## GIVEN REQUEST
Can you rewrite all of the material below, swapping every "screenshot" for "screen capture" and leaving everything else unchanged? Leave the pictures out of your answer.

## RECORD SET
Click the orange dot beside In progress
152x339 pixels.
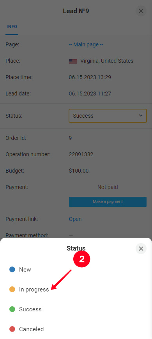(12, 289)
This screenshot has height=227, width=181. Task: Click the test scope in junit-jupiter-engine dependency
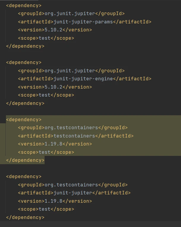pos(44,95)
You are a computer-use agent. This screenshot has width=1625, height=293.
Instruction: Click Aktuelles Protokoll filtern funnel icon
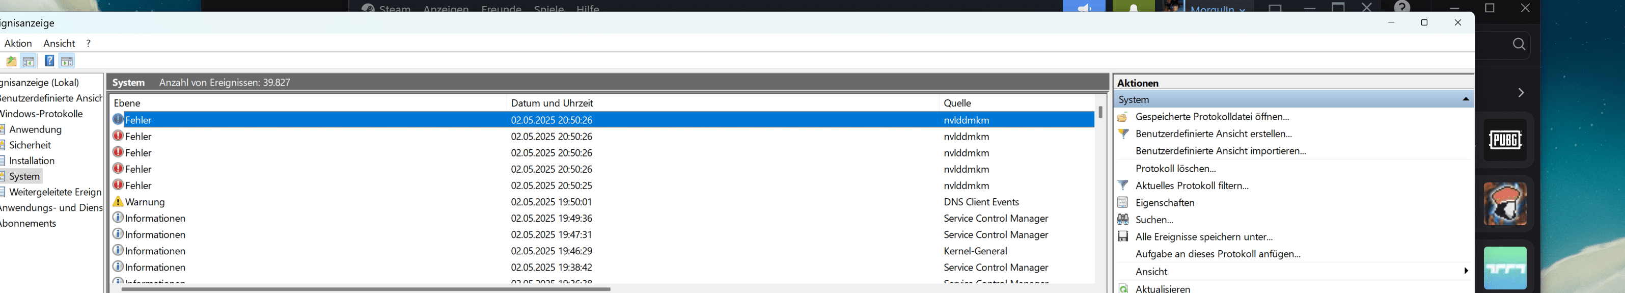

## WRITTEN REPLY
Click the orange dot beside In progress
152x339 pixels.
(12, 289)
This screen capture has height=227, width=181. Task: Click the test scope in junit-jupiter-engine dependency
pos(44,95)
You are a computer-use agent. This screen capture has width=1625, height=293.
Instruction: Click Aktuelles Protokoll filtern funnel icon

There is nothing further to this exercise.